I have been diagnosed with Graves’ disease ophthalmopathy. I have had double vision since March and am wearing a prism to correct the condition. I am going to see a Graves’ disease specialist. My question is can Graves’ disease go away? I met a woman who said that she had Graves’ disease and does not have it any longer. This has bothered me because my endocrinologist has led me to believe that I will always have Graves’ disease.
Graves’ disease is an autoimmune disorder with three manifestations: hyperthyroidism, that is an overactive and enlarged thyroid gland; ophthalmopathy, eye disease related to the autoimmune nature of Graves’ disease; and dermopathy, an unusual skin condition related to the autoimmune process. All three components of Graves’ disease are not seen in every case, and the skin component is actually fairly rare.
Although the cause of Graves’ disease is not known, it is believed that the autoimmune process involves the production of an antibody that attaches to and stimulates the thyroid exciting hormone (TSH) receptors in the thyroid gland.
The role of antibodies in Graves’ disease requires a bit more explanation. Antibodies are proteins that are produced by our immune system cells to fight infection or disease. In an autoimmune disease, for reasons unknown, the person’s immune system produces antibodies against the person’s own cells, or parts of cells. In Graves’ disease we find antibodies against the TSH receptors on the thyroid cells. A receptor is a special molecule on the surface of a cell that reacts to a hormone, chemical, virus or other molecule outside the cell, allowing the molecule to influence the cell. In the case of Graves’ disease, the antibody attaches to the TSH receptor and stimulates it, thereby mimicking the effect of an increase in TSH hormone.
This stimulation causes the thyroid cells to proliferate, making the gland larger and creating a goiter. The cells are also pushed to produce more of the thyroid hormones which in turn cause the various symptoms of hyperthyroidism.
Graves’ disease symptoms may include: tremors, rapid heartbeat or arrhythmias, weight loss, excessive sweating, frequent bowel movements, weakness, and reduced or absent menstrual cycles in women.

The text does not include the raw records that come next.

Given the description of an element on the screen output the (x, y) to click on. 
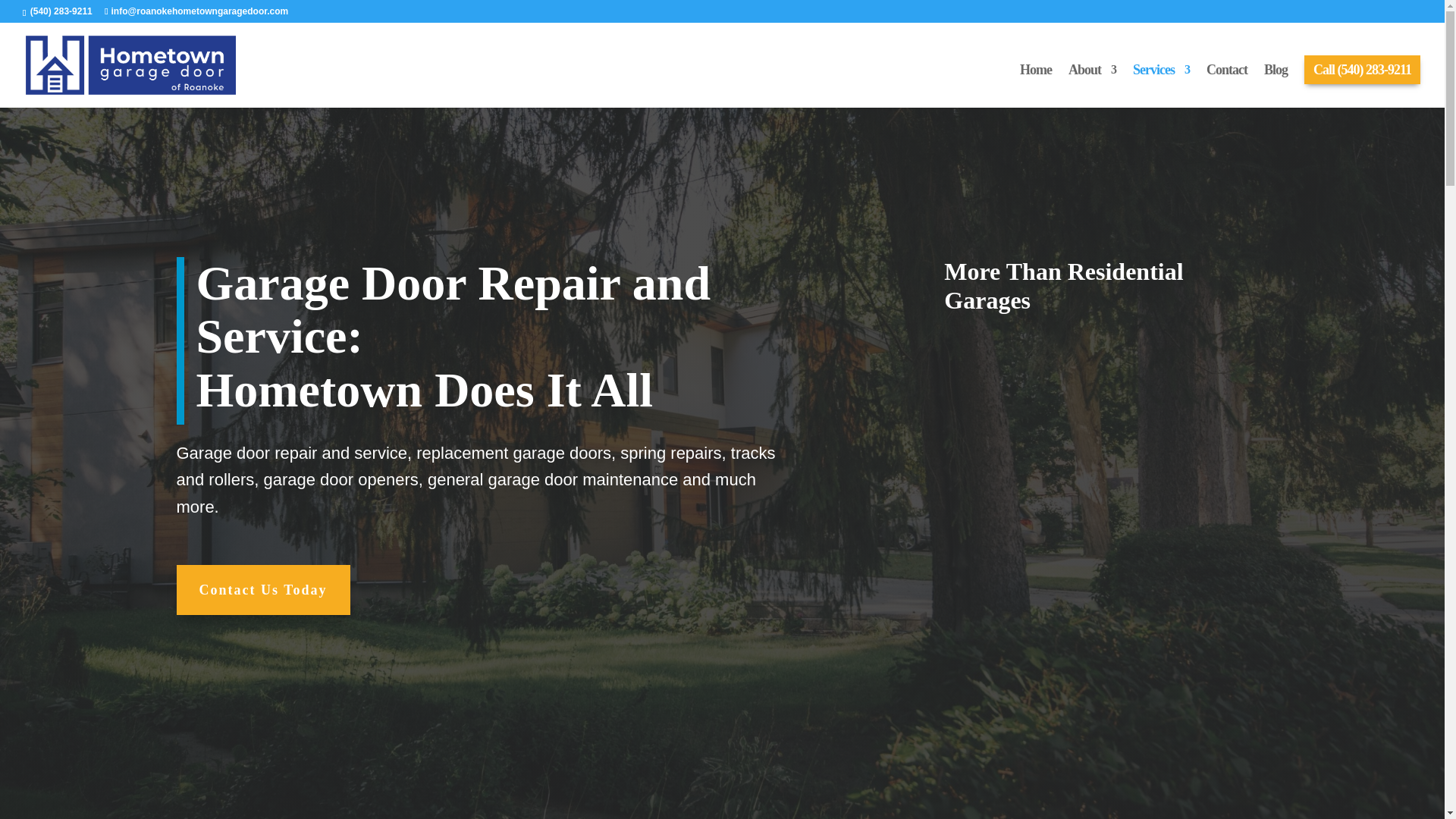
About (1092, 85)
Contact Us Today (262, 589)
Services (1160, 85)
Contact (1227, 85)
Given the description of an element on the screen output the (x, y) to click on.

Graves’ ophthalmopathy is believed to be due to attachment of the same antibody to structures in the eye socket. It is characterized by swelling of the tissues behind the eyes, causing the eyes to be pushed forward, and deterioration of the muscles controlling the eyes, causing the double vision mentioned by our second writer. Medical treatments including cortisone-type drugs are generally successful in reducing this swelling, but occasionally surgery is necessary. Most people with Graves’ disease do not experience ophthalmopathy severely enough to require treatment.

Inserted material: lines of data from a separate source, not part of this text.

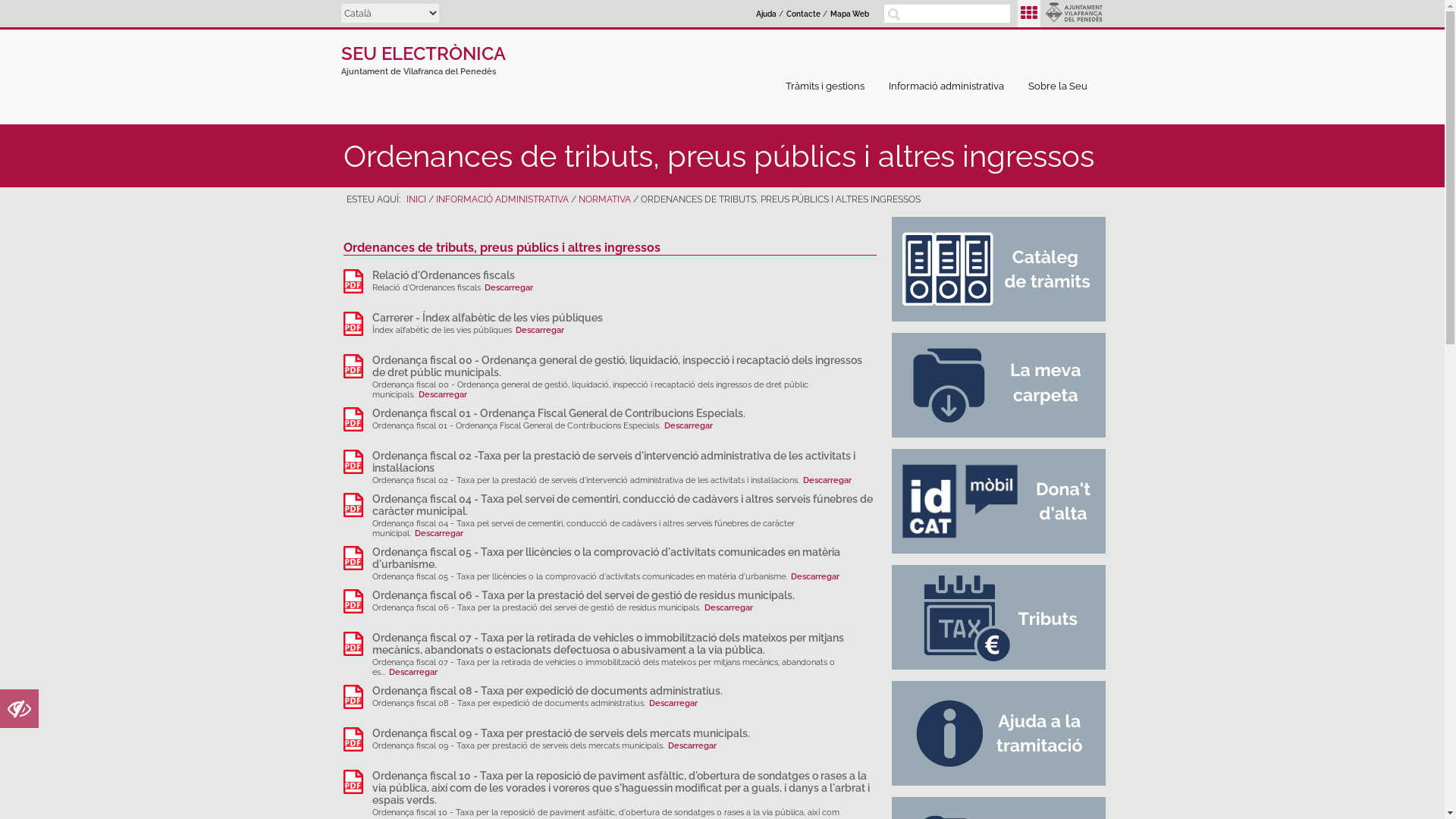
NORMATIVA Element type: text (603, 199)
Accessibilitat Element type: hover (19, 712)
Ajuda Element type: hover (999, 732)
INICI Element type: text (416, 199)
La meva carpeta Element type: hover (999, 384)
Sobre la Seu Element type: text (1061, 85)
Mapa Web Element type: text (849, 14)
Tributs Element type: hover (999, 616)
Ajuda Element type: text (766, 14)
Contacte Element type: text (803, 14)
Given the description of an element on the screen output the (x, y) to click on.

Many autoimmune diseases have spontaneous remissions, and Graves’ disease is no exception. Therefore, many doctors will choose to treat it initially with anti-thyroid drugs, which reduce the over production of thyroid hormones and will usually shrink the goiter. Hopefully a spontaneous remission will occur and prevent a rebound of the hyperthyroidism when the pills are stopped. Treatment is usually given for one or two years. A prolonged remission is seen in one third to one half of cases treated this way. This obviously means that in one half to two thirds of cases, the hyperthyroidism will return at some point after the treatment is stopped.